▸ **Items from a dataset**
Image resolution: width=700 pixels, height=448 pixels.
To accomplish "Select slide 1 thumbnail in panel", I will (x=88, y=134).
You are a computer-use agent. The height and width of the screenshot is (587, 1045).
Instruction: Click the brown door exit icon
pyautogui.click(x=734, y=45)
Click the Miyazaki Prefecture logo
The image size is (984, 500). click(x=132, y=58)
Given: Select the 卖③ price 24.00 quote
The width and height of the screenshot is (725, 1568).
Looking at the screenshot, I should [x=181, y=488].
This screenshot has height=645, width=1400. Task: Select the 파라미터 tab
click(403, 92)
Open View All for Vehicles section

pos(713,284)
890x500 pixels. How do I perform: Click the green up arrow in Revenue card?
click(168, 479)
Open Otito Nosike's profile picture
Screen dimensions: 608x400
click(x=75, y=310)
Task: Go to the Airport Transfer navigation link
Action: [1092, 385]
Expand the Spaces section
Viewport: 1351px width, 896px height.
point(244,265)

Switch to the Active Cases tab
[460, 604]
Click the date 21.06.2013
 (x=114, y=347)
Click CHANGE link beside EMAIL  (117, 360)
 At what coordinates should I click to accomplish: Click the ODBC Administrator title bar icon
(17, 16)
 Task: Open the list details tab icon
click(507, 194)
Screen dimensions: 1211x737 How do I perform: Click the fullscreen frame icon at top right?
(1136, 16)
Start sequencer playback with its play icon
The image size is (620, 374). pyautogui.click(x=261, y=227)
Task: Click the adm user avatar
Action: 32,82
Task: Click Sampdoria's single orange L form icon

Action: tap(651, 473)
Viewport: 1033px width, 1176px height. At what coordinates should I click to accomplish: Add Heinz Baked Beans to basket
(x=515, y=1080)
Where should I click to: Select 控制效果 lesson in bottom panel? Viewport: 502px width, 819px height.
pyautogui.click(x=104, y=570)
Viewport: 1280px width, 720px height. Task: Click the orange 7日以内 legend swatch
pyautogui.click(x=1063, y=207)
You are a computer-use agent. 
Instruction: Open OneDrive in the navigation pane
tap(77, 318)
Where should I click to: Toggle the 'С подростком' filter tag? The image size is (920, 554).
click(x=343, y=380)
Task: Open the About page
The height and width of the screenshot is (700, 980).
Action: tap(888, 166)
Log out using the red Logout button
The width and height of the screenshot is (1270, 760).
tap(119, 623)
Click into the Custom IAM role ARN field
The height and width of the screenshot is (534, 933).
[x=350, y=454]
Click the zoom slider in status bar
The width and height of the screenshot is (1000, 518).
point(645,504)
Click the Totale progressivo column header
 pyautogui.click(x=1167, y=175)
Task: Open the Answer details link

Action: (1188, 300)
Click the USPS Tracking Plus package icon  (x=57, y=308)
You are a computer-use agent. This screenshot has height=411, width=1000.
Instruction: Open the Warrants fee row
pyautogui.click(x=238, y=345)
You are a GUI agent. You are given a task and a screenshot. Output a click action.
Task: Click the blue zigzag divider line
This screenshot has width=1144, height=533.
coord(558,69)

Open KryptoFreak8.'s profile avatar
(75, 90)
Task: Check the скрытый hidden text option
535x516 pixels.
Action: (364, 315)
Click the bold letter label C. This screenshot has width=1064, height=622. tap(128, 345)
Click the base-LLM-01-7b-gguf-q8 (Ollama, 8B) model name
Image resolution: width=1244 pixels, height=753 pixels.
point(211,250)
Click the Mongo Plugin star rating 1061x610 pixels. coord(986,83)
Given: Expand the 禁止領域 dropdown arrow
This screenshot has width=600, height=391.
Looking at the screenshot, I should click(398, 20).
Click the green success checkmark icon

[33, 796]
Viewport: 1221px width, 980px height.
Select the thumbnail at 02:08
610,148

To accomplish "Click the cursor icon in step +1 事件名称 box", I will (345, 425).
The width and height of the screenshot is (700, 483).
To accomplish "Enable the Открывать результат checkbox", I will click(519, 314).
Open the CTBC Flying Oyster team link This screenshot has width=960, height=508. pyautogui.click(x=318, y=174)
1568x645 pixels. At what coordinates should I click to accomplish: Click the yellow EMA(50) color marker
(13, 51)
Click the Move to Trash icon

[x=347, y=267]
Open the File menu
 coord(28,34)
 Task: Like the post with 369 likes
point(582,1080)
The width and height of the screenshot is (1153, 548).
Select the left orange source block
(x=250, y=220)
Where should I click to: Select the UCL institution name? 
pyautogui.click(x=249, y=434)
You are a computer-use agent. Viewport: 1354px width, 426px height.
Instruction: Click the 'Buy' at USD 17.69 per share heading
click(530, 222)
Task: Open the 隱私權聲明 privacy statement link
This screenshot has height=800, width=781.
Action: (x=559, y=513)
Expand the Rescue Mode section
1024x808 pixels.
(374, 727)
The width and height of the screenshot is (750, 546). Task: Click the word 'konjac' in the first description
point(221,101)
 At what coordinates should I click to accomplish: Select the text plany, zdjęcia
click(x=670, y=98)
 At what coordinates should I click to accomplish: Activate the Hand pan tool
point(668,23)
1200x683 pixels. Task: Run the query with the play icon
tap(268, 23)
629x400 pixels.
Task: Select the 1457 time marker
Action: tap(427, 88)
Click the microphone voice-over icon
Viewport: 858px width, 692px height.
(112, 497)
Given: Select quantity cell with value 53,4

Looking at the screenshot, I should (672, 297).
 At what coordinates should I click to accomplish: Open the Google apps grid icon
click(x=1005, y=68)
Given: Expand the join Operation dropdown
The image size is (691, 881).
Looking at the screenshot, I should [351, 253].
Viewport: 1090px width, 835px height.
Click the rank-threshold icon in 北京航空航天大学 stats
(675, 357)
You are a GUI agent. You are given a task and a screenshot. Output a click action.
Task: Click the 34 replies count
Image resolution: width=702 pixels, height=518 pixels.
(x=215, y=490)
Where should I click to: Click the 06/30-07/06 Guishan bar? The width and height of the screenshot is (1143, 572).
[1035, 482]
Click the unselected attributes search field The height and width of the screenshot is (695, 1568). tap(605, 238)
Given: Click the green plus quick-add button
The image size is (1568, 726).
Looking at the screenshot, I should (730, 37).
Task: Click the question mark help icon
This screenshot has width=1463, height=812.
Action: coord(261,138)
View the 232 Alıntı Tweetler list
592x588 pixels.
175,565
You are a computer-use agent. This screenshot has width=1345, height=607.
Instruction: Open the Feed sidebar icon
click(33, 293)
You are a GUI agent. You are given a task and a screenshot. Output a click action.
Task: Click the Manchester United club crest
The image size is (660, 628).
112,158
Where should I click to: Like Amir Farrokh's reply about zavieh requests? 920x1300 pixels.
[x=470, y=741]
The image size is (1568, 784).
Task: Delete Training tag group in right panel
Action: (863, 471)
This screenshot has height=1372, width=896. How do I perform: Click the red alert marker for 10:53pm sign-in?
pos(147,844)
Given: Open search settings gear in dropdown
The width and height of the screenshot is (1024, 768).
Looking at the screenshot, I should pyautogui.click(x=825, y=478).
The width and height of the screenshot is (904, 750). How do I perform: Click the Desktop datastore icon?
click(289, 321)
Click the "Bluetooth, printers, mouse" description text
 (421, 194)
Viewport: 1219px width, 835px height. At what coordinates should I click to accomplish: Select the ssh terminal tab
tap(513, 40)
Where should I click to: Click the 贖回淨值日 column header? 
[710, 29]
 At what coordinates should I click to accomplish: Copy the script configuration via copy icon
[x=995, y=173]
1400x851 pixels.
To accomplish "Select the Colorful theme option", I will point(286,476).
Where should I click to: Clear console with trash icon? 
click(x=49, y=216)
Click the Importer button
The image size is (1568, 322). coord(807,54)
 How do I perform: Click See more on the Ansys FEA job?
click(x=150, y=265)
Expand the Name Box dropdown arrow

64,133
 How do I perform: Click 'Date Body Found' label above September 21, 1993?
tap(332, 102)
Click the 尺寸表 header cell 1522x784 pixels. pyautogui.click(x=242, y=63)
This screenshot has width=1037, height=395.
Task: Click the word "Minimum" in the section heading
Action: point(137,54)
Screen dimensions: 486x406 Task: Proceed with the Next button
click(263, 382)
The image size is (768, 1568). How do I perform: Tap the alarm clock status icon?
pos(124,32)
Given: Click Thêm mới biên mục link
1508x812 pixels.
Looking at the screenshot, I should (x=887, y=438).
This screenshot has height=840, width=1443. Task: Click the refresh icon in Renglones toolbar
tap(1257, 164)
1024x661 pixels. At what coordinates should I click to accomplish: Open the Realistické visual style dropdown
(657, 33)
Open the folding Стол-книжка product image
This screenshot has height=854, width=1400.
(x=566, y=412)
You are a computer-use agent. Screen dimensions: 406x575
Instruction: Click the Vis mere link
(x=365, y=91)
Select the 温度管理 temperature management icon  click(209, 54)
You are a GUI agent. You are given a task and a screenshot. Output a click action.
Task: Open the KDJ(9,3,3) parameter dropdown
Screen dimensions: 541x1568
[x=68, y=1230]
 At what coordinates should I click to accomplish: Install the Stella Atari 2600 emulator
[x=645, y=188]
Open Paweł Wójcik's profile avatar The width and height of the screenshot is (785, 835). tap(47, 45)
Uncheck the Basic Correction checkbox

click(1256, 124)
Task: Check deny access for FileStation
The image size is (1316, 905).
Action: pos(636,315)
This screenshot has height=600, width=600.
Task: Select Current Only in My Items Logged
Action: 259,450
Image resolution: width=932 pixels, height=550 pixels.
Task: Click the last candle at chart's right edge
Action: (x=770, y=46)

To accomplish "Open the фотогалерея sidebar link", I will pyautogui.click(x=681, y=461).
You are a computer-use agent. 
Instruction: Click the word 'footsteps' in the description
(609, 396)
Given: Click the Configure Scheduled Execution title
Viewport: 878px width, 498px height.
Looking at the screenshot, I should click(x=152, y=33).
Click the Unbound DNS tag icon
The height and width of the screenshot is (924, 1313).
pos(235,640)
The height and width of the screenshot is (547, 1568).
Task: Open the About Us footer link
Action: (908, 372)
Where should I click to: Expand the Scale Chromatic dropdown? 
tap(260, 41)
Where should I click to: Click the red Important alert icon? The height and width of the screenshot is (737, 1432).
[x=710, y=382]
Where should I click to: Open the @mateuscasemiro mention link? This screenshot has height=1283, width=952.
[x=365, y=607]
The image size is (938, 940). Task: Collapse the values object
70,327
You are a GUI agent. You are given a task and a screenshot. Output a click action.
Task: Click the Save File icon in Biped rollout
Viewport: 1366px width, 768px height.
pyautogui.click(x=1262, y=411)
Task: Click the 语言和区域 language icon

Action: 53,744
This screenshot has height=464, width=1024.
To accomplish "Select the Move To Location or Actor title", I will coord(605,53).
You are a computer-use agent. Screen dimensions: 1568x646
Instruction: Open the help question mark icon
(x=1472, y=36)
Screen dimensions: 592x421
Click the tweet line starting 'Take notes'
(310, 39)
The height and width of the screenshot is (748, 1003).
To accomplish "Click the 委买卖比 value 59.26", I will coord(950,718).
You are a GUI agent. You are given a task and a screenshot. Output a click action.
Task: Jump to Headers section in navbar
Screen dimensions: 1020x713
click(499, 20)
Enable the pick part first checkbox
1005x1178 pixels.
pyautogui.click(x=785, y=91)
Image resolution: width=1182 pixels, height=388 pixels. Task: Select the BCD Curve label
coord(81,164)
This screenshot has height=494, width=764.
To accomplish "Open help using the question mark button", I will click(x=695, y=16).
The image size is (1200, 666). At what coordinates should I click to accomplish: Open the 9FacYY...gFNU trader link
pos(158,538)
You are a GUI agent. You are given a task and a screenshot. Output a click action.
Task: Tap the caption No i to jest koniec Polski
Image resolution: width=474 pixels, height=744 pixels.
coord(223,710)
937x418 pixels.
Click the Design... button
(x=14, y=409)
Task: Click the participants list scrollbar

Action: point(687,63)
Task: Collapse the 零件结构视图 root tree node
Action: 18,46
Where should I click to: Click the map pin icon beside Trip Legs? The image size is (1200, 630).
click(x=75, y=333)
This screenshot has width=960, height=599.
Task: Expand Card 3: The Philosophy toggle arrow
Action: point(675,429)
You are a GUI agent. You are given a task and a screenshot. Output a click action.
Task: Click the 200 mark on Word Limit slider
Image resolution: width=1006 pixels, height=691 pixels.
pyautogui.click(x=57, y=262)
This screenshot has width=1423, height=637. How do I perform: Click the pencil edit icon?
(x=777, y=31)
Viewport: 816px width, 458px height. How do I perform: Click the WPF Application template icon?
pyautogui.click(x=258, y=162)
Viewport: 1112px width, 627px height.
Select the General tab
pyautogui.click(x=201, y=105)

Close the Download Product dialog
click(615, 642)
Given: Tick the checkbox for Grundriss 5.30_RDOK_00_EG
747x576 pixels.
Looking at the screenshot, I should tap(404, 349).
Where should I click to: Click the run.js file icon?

▸ **Exercise**
Print the first line of the records above and each line after it, exactly, through the line with "Given: Select the 卖③ price 24.00 quote".

▸ **Answer to the problem**
Image resolution: width=700 pixels, height=448 pixels.
To accomplish "Select slide 1 thumbnail in panel", I will (x=88, y=134).
You are a computer-use agent. The height and width of the screenshot is (587, 1045).
Instruction: Click the brown door exit icon
pyautogui.click(x=734, y=45)
Click the Miyazaki Prefecture logo
The image size is (984, 500). click(x=132, y=58)
Given: Select the 卖③ price 24.00 quote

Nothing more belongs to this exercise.